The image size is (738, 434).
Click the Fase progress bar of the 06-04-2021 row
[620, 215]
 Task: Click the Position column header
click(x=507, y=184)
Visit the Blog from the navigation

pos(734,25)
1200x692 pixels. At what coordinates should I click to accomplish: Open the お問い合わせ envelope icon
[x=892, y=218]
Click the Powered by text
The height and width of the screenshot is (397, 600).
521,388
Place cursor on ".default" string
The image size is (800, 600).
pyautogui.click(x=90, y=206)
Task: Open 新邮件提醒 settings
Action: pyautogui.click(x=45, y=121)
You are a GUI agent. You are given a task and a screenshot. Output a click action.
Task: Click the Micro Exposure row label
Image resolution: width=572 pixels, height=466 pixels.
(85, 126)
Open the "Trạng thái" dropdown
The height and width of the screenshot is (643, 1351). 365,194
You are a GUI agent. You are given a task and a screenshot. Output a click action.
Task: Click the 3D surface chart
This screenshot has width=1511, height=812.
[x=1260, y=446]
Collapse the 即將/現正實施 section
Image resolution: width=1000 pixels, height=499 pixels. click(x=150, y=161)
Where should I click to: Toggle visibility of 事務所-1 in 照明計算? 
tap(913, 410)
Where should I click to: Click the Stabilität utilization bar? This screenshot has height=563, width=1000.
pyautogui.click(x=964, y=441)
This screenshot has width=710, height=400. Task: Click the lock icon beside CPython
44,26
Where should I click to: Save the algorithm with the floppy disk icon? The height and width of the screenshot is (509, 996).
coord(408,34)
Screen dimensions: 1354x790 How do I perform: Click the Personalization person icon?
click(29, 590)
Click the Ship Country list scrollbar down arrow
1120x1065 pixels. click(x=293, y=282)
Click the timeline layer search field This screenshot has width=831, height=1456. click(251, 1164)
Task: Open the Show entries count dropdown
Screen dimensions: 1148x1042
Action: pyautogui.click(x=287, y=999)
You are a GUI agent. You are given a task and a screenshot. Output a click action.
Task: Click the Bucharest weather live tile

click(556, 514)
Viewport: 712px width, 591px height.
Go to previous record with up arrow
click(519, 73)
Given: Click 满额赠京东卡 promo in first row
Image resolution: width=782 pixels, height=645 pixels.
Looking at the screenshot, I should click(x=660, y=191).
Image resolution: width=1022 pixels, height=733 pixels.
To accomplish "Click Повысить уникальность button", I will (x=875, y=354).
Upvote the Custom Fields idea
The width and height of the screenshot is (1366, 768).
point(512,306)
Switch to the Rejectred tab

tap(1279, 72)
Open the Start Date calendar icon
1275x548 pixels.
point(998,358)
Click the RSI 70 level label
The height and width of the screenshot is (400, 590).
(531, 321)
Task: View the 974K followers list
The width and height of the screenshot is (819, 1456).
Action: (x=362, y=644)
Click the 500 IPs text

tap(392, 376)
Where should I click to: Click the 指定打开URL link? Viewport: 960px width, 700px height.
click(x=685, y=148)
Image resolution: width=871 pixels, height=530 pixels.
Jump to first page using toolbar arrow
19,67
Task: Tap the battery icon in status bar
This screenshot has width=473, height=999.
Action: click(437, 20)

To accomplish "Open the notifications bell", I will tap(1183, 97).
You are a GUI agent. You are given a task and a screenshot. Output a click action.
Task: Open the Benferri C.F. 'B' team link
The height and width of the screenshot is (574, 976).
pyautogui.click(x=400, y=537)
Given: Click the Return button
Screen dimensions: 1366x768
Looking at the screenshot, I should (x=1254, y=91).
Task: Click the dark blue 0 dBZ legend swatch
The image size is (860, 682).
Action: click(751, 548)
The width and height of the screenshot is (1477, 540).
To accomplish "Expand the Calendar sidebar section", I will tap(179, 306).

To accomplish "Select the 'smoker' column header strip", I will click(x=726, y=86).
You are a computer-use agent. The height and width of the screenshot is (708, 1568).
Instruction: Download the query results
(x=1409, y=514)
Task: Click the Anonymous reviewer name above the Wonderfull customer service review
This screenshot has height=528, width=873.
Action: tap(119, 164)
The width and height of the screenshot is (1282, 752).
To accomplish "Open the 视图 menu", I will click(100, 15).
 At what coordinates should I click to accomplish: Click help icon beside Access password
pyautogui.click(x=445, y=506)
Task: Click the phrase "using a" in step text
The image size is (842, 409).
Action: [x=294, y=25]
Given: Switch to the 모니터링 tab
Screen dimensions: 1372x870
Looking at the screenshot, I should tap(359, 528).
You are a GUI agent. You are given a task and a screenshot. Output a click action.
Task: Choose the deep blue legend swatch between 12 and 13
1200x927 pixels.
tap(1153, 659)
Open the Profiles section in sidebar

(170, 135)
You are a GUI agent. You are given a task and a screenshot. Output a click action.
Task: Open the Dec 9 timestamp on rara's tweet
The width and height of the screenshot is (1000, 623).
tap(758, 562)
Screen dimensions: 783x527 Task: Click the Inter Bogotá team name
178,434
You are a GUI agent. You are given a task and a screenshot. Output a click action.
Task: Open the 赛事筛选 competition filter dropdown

++++

● **TASK TO CARRY OUT**
Copy the records from the very start through the line containing "pos(734,25)", including that line, and reproduce every line unchanged.

● **RESULT OF THIS TASK**
The image size is (738, 434).
Click the Fase progress bar of the 06-04-2021 row
[620, 215]
 Task: Click the Position column header
click(x=507, y=184)
Visit the Blog from the navigation

pos(734,25)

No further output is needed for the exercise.